By the way, Snowbunny and I were coworkers at the time when we developed feelings for each other. Come to think of it, Brother-Husband and Snowbunny were also coworkers when they developed feelings for each other. Also I was a friend of Brother-Husband and Snowbunny for about ten years before our discovery of poly, so I was definitely a messy person. Not entirely relevant to the thread topic here, I guess I'm just saying that the standard answers don't work for everyone.
 
And by the way, their marriage was in trouble back then. We definitely embodied the sarcastic proverb, "Relationship broken, add more people." Just saying.
 
I can't speak for others, but I was "waiting in the wings" when my now-partner, metamour, and I transitioned into poly. We seem to be doing pretty well in spite of that. Brother-Husband knew that I was waiting in the wings from his very first discussion with Snowbunny about poly. It took about a year for him to accept poly, but he did accept my part in the equation from the beginning.

Snowbunny and I were coworkers at the time when we developed feelings for each other. Come to think of it, Brother-Husband and Snowbunny were also coworkers when they developed feelings for each other. Also, I was a friend of Brother-Husband and Snowbunny for about ten years before our discovery of poly, so I was definitely a messy person. Not entirely relevant to the thread topic here, I guess I'm just saying that the standard answers don't work for everyone.
Their marriage was in trouble back then. We definitely embodied the sarcastic proverb, "Relationship broken, add more people."

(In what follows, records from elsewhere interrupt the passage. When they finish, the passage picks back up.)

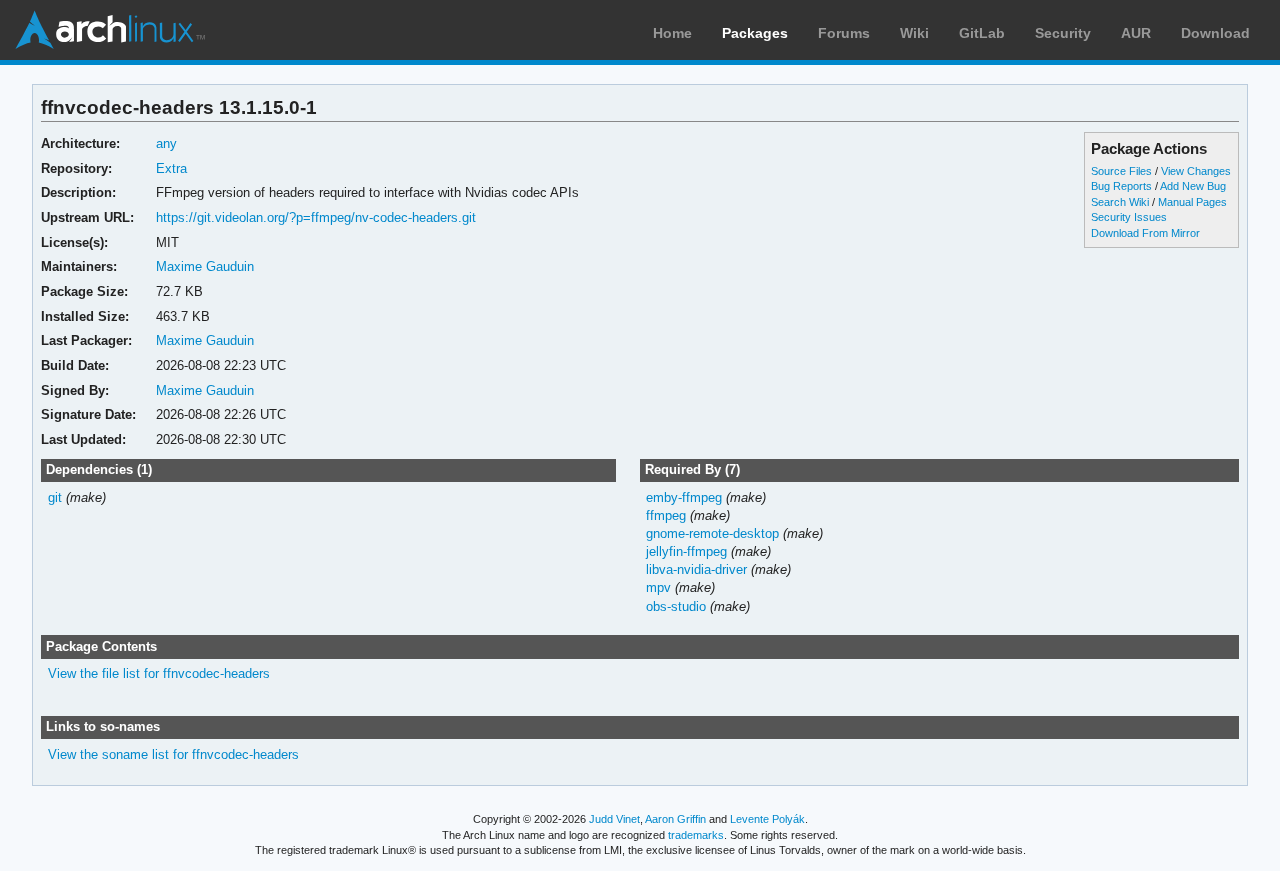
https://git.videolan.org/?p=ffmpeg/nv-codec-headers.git (316, 217)
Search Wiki (1120, 202)
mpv (658, 587)
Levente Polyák (767, 819)
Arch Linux (110, 30)
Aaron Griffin (675, 819)
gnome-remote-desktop (712, 533)
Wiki (914, 33)
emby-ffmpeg (684, 497)
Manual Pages (1192, 202)
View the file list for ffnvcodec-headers (159, 673)
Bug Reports (1121, 186)
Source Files (1121, 171)
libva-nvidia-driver (696, 569)
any (166, 143)
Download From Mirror (1145, 233)
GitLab (982, 33)
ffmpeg (666, 515)
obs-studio (676, 606)
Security (1063, 33)
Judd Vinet (614, 819)
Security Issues (1129, 217)
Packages (755, 33)
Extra (171, 168)
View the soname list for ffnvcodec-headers (173, 754)
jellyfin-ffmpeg (686, 551)
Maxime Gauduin (205, 266)
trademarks (696, 835)
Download (1215, 33)
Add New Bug (1193, 186)
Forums (844, 33)
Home (672, 33)
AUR (1136, 33)
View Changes (1196, 171)
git (55, 497)
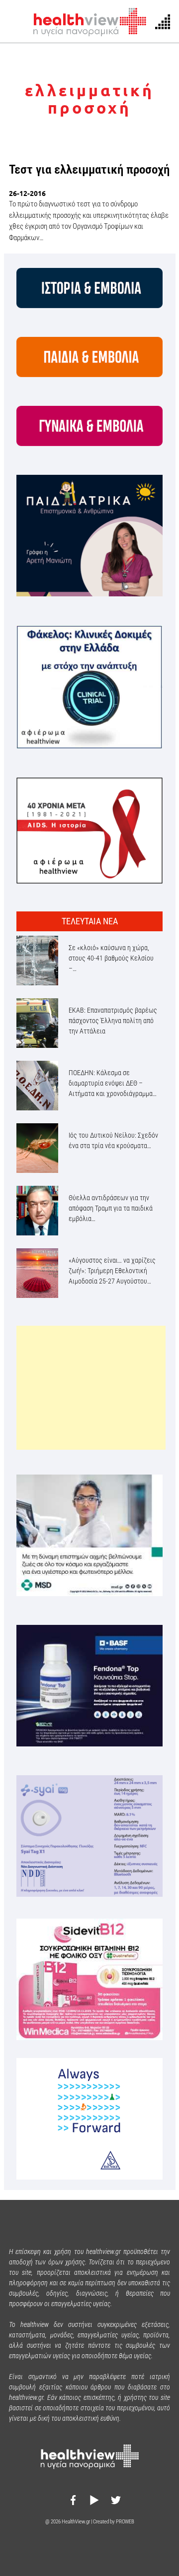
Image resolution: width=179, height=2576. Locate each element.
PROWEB (125, 2521)
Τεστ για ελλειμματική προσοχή (89, 169)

So how did you make it work?
 
Lots of time and communication. Our first few years together were rough -- in general -- not all the time. But I think that's the case with most new polycules. We just learned how to understand and get along with each other.
 
I think that as polyamory becomes more known these things are going to come up And we will see it here, in this forum, more and more. When poly language or knowledge wasn’t easily obtainable the rule society imposed was “you can’t do that” or “you must end first relationship before pursuing the second“ unless you intend to have an affair. So people broke up or suffered through feelings they weren’t allowed to act on Or had affairs until they were forced to choose.

I saw my first poly tv show, on showtime, I think, and I was amazed and intrigued. I did not want what they had, but I was interested in the concept. Fast forward 10 years and hubby and I both wanted different things in our lives but are still committed to each other and sharing our lives together. I suggested polyamory and we did a ton of learning and research to get where we are today. Opening to poly really did save our marriage because the things each of us needed, neither of us could live without in our monogamous relationship.

i Think people have enough exposure now, that when feelings do develop and they realize you CAN love another person without it changing the way you feel about the first partner, they look into polyamory more as a real alternative to monogamy or divorce. Most people who develop feelings outside of a marriage do not want that marriage to end.